The harms associated with tobacco use are well documented in the scientific literature and articles published in national newspapers. However, less information is available on the politics inherent in tobacco control policy-making and the factors that explain tobacco control policy outcomes. This article will concentrate on this information gap, focusing on the key stakeholders, ideologies, power and politics inherent in tobacco control policy-making in Sri Lanka. I am applying a policy science approach that encourages diversity of perspectives to understand tobacco control policies situated in the history as opposed to content analysis of the prevailing national tobacco control policy. Therefore, I will endeavour to answer questions such as; who are the tobacco control policy actors?, who has been influential (or not)?, what are some of the beliefs and ideologies of tobacco control policy actors?, have there been any consensus and contradictions inherent in tobacco control policy-making?
Paying close attention to the external environment and how external factors influence the national stance taken on tobacco control is an important area often ignored in tobacco control policy analysis. Two main external influences on tobacco control include transnational tobacco companies (TTC) and external health experts, often led by the World Health Organisation (WHO). While the former is more concerned about increasing profits, the latter focuses on tobacco control strategies, primarily aiming to reduce the harm caused by tobacco use.

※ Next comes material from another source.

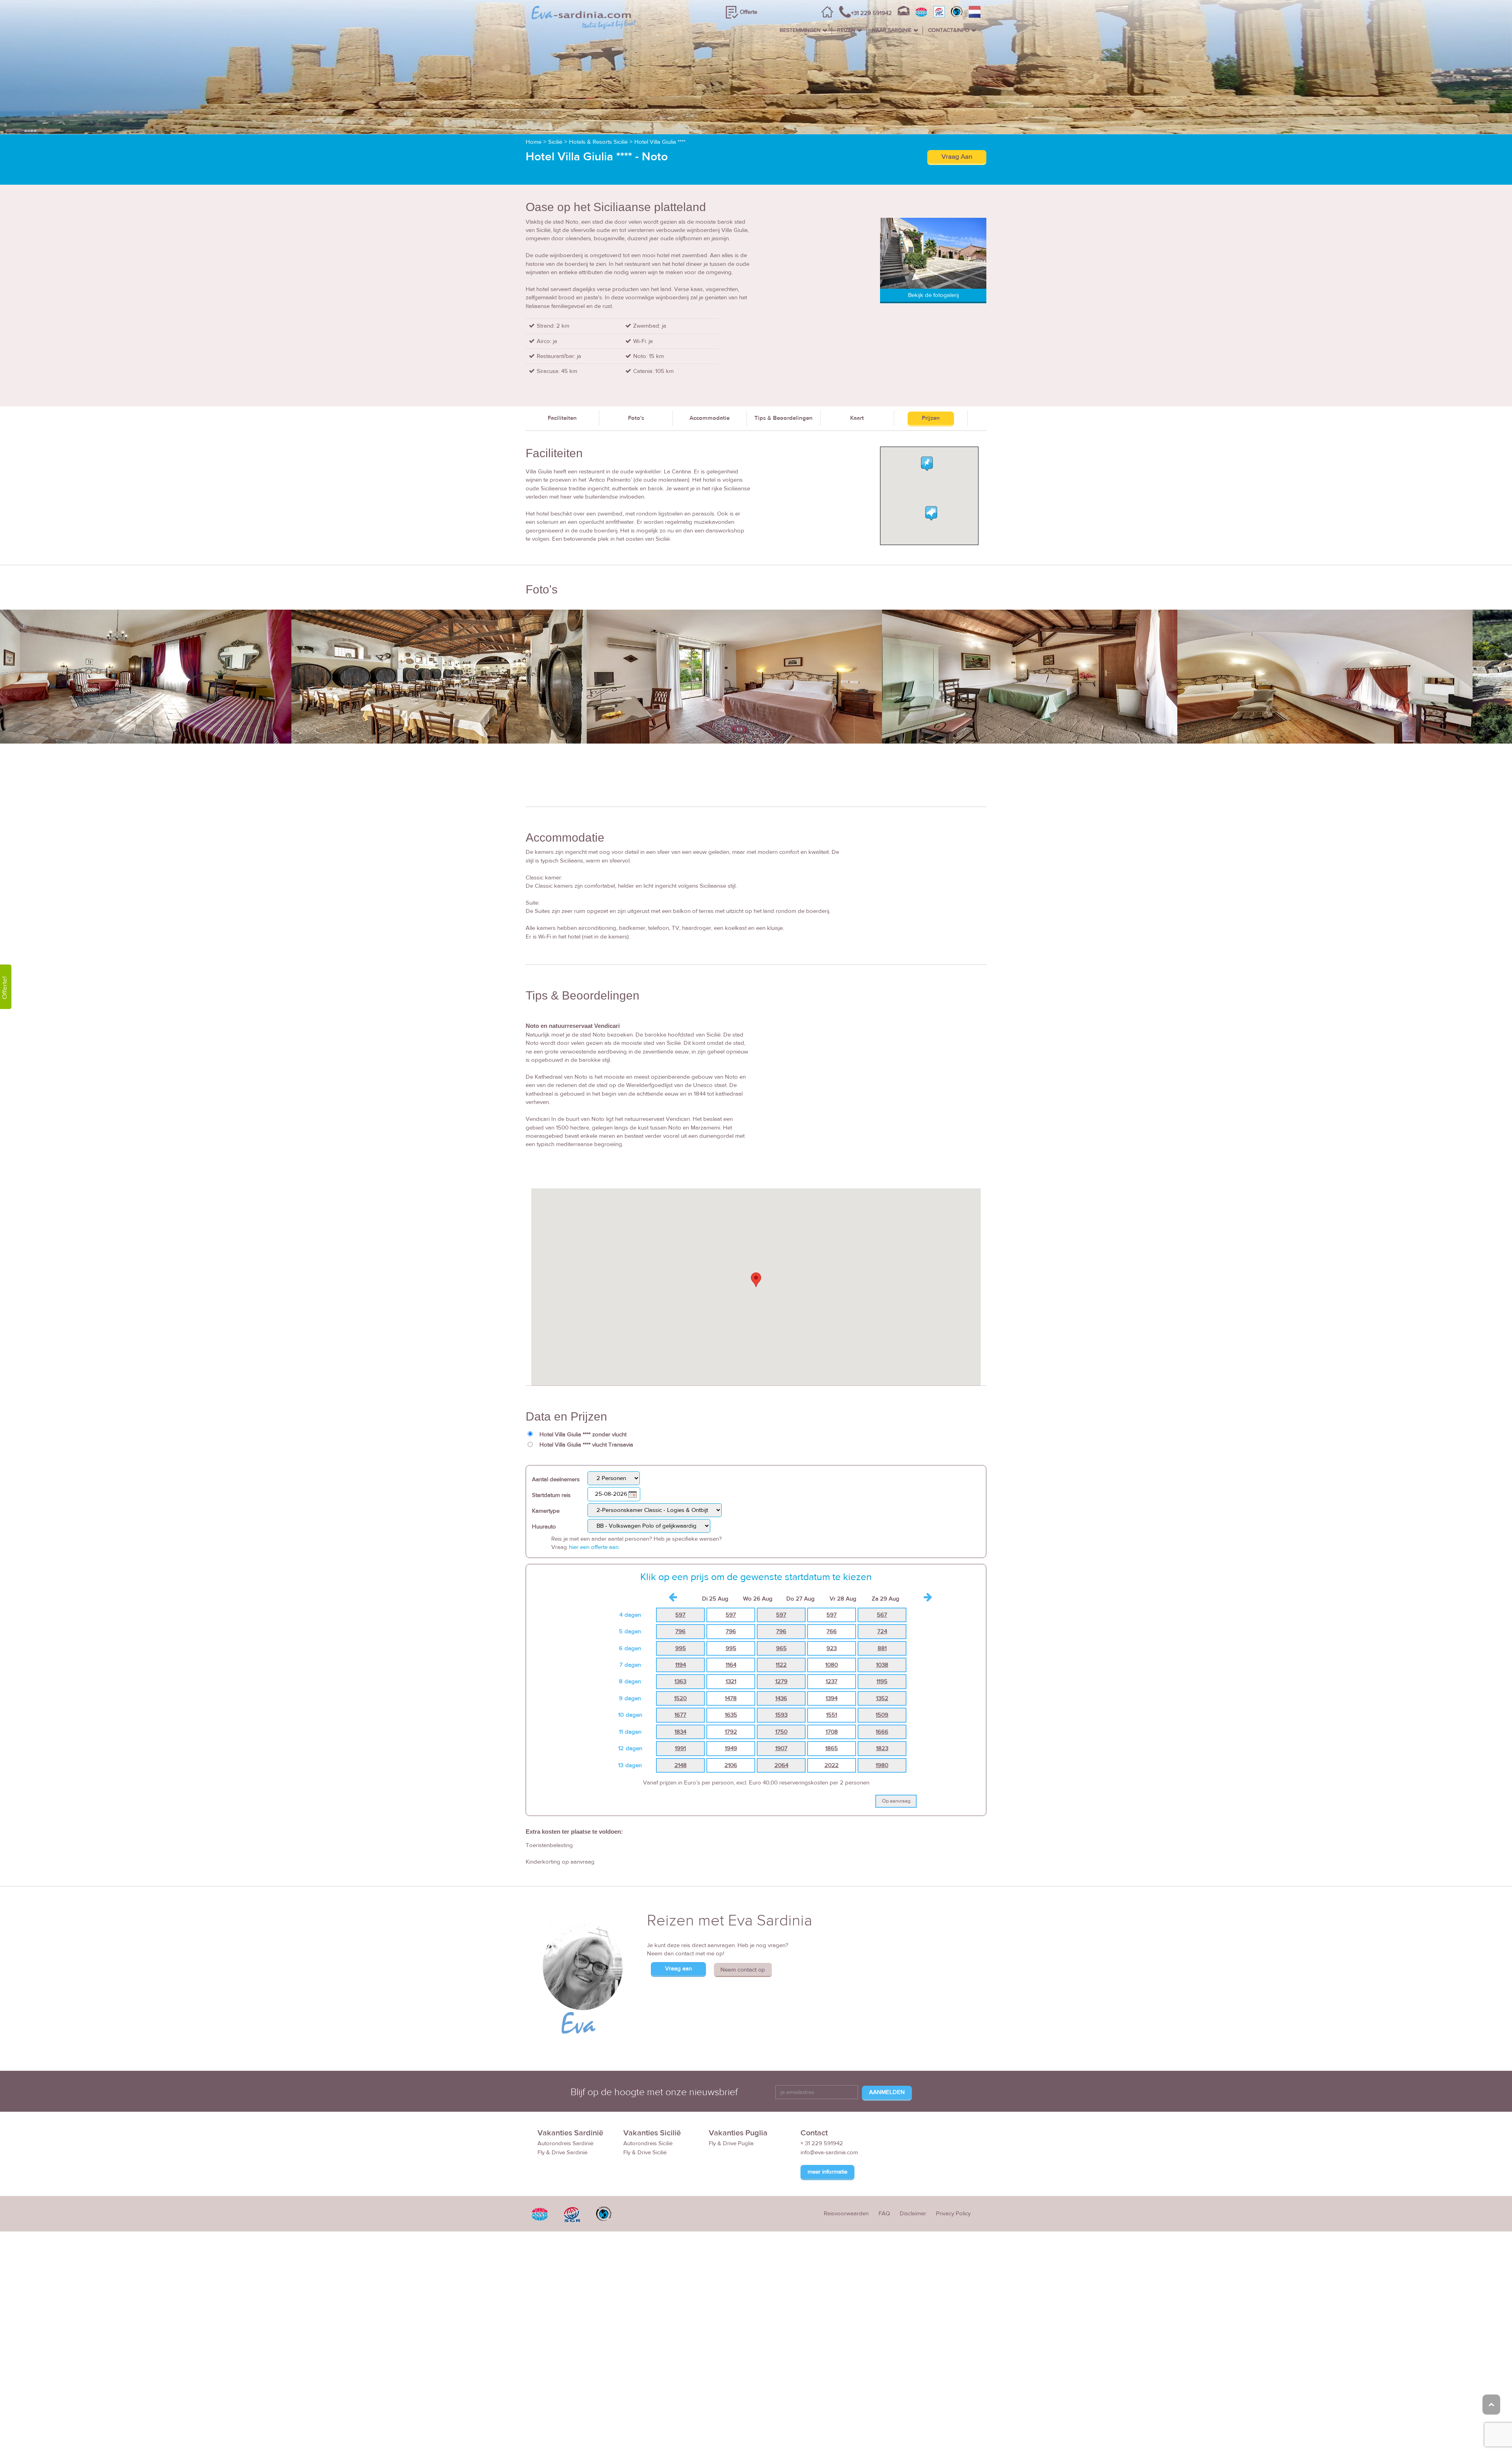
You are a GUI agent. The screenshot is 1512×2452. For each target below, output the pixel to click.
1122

Sri Lanka signed and ratified the WHO Framework Convention on Tobacco Control (FCTC) in 2003. Countries signatory to the FCTC are expected to give priority towards protecting public health and address the demand and supply of tobacco through a multitude of strategies. The six key components of the WHO tobacco control framework, which is popularly known as the MPOWER package include; monitoring tobacco use and prevention policies, protecting people from tobacco smoke, offering help to quit tobacco use, warning about the dangers of tobacco use, enforcing bans on tobacco advertising, promotion and sponsorship, and raising taxes on tobacco.

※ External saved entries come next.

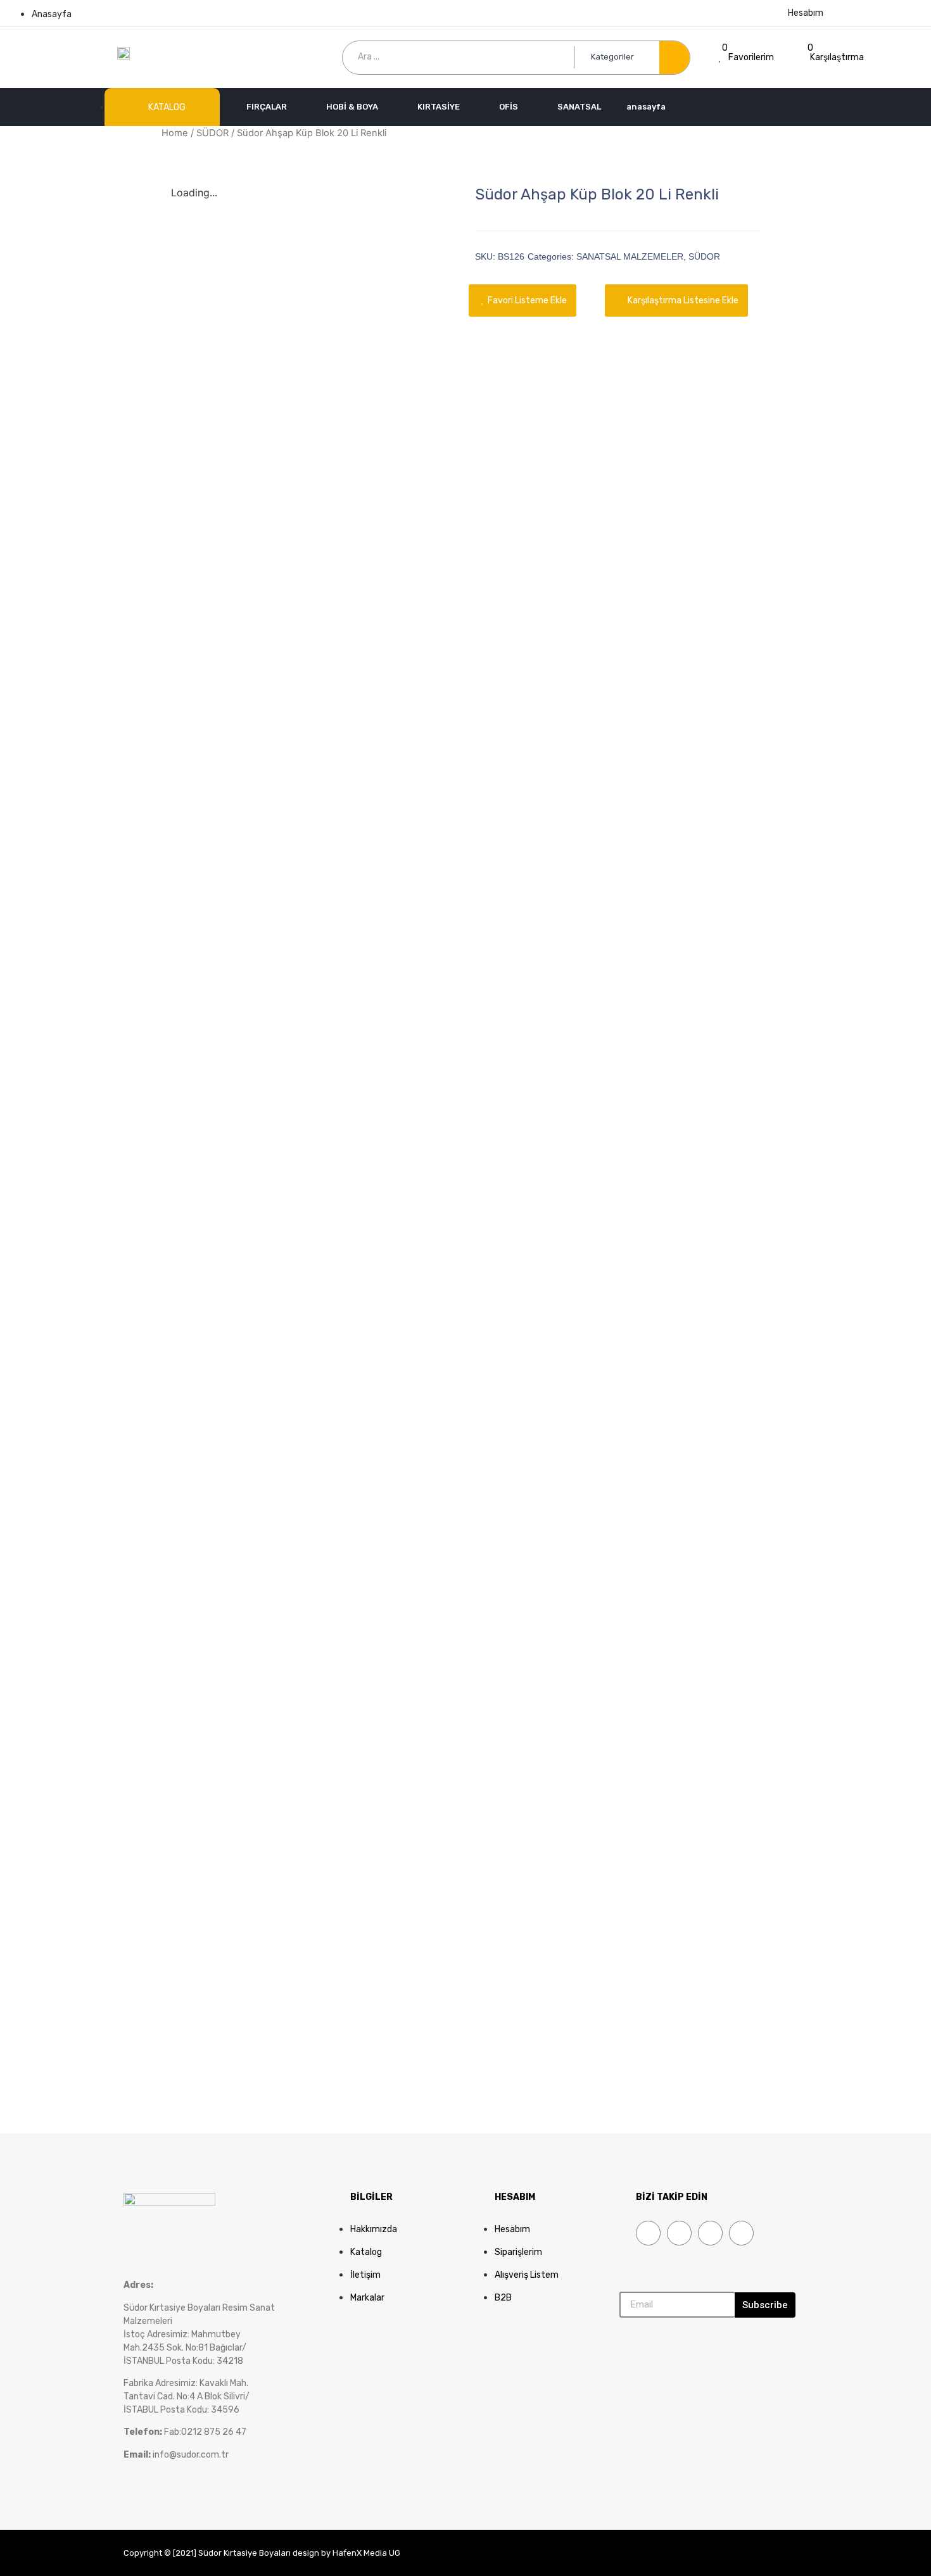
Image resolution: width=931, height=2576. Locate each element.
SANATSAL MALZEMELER (629, 256)
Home (175, 133)
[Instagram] (741, 2233)
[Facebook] (648, 2233)
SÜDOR (212, 133)
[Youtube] (710, 2233)
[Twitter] (679, 2233)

Although a signatory to the FCTC, Sri Lankan action to implement the FCTC convention generally has been slow in some areas and swifter in others. Legislative changes to give effect to the WHO FCTC have been realised faster when national legislation was passed in 2006. This includes measures relating to restrictions on smoking in public places; packaging and labelling requirements; tobacco advertising, promotion and sponsorship; establishment of the National Authority on Tobacco and Alcohol (NATA); and offences and penalties. Although national dissent against tobacco use had existed prior to signing the FCTC and is described further in this article, it was the WHO which influenced the passing of national legislation against tobacco and the establishment of (NATA).

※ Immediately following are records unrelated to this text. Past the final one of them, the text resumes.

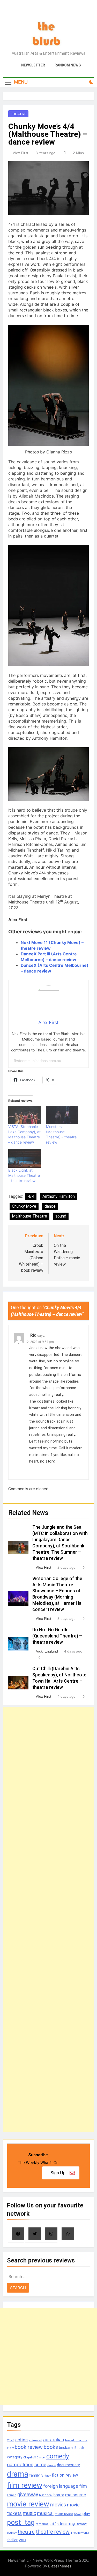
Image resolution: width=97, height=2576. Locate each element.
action (21, 2439)
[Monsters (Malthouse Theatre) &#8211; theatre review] (62, 1115)
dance (50, 1206)
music (29, 2513)
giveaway (27, 2495)
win (22, 2539)
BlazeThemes (59, 2566)
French (11, 2495)
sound (60, 1216)
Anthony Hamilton (58, 1196)
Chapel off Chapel (34, 2457)
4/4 (31, 1196)
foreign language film (65, 2486)
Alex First (20, 153)
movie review (28, 2504)
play (86, 2513)
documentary (68, 2465)
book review (29, 2447)
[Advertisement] (48, 1919)
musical (45, 2513)
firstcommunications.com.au (37, 1060)
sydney (12, 2532)
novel (77, 2514)
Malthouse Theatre (29, 1216)
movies (58, 2505)
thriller (12, 2540)
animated (35, 2440)
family (34, 2475)
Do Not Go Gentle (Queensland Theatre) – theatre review (57, 1636)
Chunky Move (24, 1206)
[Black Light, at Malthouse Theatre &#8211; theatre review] (24, 1158)
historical (46, 2495)
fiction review (65, 2475)
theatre (26, 2532)
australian (53, 2439)
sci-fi (53, 2524)
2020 (10, 2440)
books (51, 2447)
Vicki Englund (47, 1651)
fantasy (46, 2475)
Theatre (18, 114)
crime (40, 2464)
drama (17, 2474)
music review (64, 2514)
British (79, 2448)
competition (20, 2465)
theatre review (53, 2532)
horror (59, 2494)
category (14, 2457)
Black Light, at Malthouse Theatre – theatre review (24, 1175)
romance (42, 2524)
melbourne (75, 2494)
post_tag (21, 2522)
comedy (57, 2456)
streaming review (72, 2523)
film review (24, 2485)
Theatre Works (80, 2532)
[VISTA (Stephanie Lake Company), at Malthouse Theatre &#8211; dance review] (24, 1115)
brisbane (66, 2447)
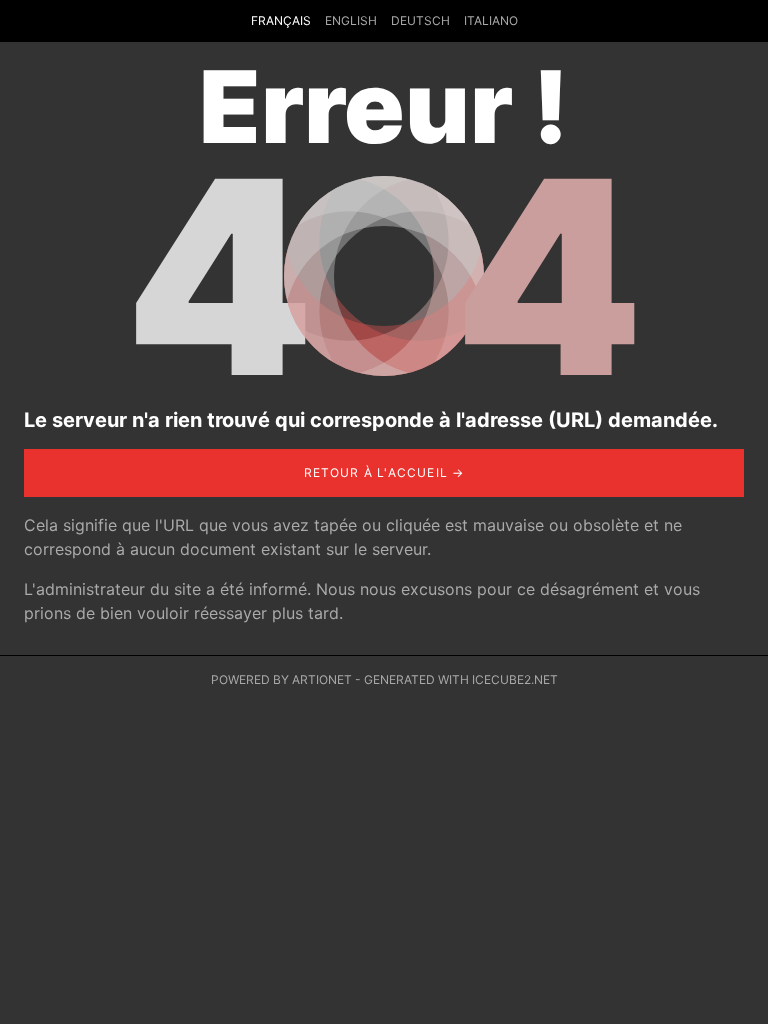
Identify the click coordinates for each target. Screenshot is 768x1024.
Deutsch (420, 20)
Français (281, 20)
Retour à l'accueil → (384, 472)
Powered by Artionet (281, 679)
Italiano (491, 20)
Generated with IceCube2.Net (461, 679)
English (351, 20)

Despite this, implementation of the legislation concerning tobacco control was slow to begin with e.g. introduction of pictorial health warnings (PHW) on the packaging of tobacco products and increase in tobacco taxes as per WHO standards. According to research conducted in low and middle income countries, tobacco control policy implementation lag is attributed to the influence of powerful transnational tobacco companies (TTCs) lobbying politicians and misguiding them with information and presenting or funding research that is tainted with the economic benefits of the tobacco industry and the contribution it makes to the economy through taxes and the livelihoods created. These take place in the context of other external economic development agencies such as the World Bank arguing for spatial restrictions to reduce opportunities to smoke and advocating on raising taxes on tobacco as a means to reduce the consumption. Such strategies are particularly aimed at young smokers who are especially price sensitive. Across all smokers in low and middle income countries, the World Bank estimates that a 10% rise in price will cause an 8% decrease in demand. Additionally, the IMF also recommends increasing taxation of tobacco as part of their economic stabilisation programmes. These are external drivers and it is noteworthy that Sri Lankan policy-makers do not act in isolation- they are influenced by a number of external pressures.